The reaction of the Planned Parenthood supporters was also irrationally disproportionate to what Planned Parenthood would potentially lose. The amount of grant money that Planned Parenthood received from Komen in 2010 was about $600,000, merely 0.06 percent of Planned Parenthood’s FY2010 revenue figure of $1.05 billion. Yes, that BILLION with a “b.”

Here are some of the comments. From Kathleen Parker in the Washington Post:

Whatever one believes about the motivation behind its decision, the larger point is that Komen has no binding responsibility to allocate any part of its $93 million in grants to any organization. Komen is a nonprofit, free agent, and the good it has performed for millions of underserved women around the world is staggering.

Nevertheless, given the rabid response from abortion-rights supporters, you’d think that Brinker and her organization were running puppy mills for soup vendors. Even if their real reason for ending funding is because they no longer want to be associated with an organization as politically controversial as Planned Parenthood — or even if because some of their potential donors want the relationship severed — it is inarguably their right to change course.

Ross Douthat wrote in the New York Times regarding Komen’s decision to change it’s granting criteria and the charge that it was politically motivated: “…it’s no more “political” to disassociate oneself from the nation’s largest abortion provider than it is to associate with it in the first place.”

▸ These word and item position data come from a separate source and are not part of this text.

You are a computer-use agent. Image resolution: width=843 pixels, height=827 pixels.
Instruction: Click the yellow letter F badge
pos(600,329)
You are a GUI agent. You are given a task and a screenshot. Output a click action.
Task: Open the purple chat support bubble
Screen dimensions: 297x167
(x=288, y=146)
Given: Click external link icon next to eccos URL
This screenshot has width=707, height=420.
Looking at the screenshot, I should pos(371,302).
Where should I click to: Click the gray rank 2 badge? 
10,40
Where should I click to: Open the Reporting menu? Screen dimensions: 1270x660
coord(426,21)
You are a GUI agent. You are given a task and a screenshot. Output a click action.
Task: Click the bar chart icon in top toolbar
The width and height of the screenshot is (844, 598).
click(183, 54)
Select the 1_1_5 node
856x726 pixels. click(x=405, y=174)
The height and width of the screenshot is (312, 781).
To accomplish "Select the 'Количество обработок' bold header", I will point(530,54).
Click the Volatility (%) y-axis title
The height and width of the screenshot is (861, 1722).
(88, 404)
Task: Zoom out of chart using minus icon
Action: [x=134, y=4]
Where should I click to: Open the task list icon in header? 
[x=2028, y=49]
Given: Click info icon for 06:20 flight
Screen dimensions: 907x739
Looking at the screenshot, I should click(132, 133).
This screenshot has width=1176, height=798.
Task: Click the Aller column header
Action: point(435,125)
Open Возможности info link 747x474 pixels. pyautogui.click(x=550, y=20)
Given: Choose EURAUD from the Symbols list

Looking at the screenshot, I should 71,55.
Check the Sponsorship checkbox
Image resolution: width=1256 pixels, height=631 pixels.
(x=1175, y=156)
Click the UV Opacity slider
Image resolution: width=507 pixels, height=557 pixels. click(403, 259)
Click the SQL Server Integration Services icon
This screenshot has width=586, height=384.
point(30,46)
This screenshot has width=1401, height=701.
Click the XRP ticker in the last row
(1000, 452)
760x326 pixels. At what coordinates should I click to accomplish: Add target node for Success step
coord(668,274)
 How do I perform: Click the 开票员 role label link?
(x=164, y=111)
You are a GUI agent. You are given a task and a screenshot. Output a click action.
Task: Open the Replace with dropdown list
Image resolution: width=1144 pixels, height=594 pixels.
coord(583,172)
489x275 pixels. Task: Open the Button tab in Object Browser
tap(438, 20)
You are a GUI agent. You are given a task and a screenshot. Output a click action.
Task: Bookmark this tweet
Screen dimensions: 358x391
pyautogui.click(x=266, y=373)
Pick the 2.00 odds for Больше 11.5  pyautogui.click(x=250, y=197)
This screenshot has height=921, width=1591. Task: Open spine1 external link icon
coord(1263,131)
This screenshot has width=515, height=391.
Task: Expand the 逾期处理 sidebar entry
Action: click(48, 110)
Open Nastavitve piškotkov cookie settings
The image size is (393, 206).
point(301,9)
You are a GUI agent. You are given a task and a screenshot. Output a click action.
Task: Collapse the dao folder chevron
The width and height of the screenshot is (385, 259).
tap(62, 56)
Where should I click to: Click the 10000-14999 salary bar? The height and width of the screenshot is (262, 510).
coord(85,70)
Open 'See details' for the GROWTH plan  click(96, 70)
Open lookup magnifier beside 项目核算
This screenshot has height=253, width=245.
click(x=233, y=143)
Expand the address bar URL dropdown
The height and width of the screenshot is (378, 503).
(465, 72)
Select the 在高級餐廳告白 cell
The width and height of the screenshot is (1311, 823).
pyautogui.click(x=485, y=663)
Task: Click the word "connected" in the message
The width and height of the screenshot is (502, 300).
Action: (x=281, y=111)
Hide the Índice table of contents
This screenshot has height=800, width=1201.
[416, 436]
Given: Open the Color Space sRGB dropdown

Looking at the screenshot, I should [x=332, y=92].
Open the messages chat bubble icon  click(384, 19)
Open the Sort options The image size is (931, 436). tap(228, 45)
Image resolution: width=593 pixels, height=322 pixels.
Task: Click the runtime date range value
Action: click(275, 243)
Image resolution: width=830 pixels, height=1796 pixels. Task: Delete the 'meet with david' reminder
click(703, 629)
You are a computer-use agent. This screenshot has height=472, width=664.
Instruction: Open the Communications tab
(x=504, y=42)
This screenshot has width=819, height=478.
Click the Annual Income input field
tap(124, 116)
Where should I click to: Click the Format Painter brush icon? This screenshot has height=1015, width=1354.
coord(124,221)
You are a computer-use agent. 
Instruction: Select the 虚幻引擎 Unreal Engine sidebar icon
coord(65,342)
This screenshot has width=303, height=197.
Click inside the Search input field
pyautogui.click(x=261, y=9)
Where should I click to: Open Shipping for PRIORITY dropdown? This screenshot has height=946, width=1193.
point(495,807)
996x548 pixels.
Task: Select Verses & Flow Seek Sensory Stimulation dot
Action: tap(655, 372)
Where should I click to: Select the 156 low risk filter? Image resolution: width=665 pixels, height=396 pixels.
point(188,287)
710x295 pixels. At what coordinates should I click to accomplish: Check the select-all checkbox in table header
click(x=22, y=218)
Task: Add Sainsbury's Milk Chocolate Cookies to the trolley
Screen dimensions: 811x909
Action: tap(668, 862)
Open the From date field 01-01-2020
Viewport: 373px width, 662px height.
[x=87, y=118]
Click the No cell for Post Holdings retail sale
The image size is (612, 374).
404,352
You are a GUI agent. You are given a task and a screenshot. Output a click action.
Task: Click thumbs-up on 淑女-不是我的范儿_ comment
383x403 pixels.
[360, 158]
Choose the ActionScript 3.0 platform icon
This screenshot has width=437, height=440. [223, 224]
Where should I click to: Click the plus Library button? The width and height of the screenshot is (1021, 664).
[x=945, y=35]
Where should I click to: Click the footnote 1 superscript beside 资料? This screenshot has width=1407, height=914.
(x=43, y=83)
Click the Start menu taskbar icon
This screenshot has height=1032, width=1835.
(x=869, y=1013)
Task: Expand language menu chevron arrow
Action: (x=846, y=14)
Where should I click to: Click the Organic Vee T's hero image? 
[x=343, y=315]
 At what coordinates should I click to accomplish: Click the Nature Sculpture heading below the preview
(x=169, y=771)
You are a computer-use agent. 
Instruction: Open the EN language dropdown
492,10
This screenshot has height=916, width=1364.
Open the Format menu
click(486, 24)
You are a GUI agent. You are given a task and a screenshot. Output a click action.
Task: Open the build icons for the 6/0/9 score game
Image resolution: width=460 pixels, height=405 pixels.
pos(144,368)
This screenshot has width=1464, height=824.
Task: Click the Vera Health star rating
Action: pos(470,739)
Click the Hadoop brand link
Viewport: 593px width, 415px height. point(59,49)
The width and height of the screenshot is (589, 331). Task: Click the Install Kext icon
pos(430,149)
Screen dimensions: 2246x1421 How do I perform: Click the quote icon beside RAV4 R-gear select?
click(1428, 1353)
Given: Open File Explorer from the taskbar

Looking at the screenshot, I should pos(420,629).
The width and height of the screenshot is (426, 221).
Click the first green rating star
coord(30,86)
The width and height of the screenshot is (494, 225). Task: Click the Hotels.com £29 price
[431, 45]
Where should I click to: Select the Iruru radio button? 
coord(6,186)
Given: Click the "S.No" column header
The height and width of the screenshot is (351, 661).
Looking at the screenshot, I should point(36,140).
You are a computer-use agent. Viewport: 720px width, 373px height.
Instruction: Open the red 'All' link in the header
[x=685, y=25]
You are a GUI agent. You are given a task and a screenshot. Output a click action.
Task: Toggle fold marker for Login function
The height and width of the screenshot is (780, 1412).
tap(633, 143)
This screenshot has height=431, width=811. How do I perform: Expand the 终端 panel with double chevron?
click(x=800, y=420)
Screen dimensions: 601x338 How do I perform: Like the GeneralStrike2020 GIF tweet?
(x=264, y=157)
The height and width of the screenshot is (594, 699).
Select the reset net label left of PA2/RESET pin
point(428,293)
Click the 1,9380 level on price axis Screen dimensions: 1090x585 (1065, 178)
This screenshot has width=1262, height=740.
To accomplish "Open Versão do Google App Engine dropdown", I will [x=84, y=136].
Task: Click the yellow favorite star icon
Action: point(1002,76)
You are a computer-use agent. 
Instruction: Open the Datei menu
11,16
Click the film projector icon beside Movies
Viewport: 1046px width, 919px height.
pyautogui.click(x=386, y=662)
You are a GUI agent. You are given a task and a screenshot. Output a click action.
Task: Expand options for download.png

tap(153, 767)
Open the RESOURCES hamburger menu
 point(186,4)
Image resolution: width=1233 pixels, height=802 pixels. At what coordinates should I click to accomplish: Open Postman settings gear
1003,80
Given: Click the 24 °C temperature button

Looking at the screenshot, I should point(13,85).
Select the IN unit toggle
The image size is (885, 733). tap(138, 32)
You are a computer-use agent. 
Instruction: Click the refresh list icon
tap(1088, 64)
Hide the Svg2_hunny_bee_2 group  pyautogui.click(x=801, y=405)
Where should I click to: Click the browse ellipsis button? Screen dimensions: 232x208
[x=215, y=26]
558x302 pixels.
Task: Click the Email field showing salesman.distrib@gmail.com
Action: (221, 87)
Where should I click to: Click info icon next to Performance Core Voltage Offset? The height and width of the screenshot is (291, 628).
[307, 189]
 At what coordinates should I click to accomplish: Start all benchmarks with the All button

Regarding the media’s vicious attacks on Komen, Douthat wrote: “… journalists betray their calling when they simply ignore self-evident truths about a story” including this truth, “…for every American who greeted Komen’s shift with “anger and outrage” (as Andrea Mitchell put it), there was probably an American who was relieved and gratified.”

I would also include this truth to Douthat’s list that main stream media ignored: Planned Parenthood does not provide life-saving mammograms for anyone, let alone underserved women.

In the Wall Street Journal Review & Outlook column, they wrote:

Apart from the brutal lesson in the intolerance of abortion advocates, the larger principle at stake is the right of a charity to donate to whomever it likes, for whatever reason it likes. Mr. Bloomberg is free to do whatever he wants with his money. But it is to his great discredit that he would join a campaign to smear Komen for exercising exactly the same right.

Syndicated columnist Mark Steyn summed it up pretty nicely when he wrote about the severity of the attacks on Komen and the disproportionate response: “Komen could not be permitted to get away with disrespecting Big Abortion.”

I hope everyone is hearing the real message behind the Komen-Planned Parenthood fiasco: “Beware the Wrath of Planned Parenthood and its Supporters.”

Update: Shortly after, Komen decided to continue supporting Planned Parenthood due to the media blitz PP did on Komen.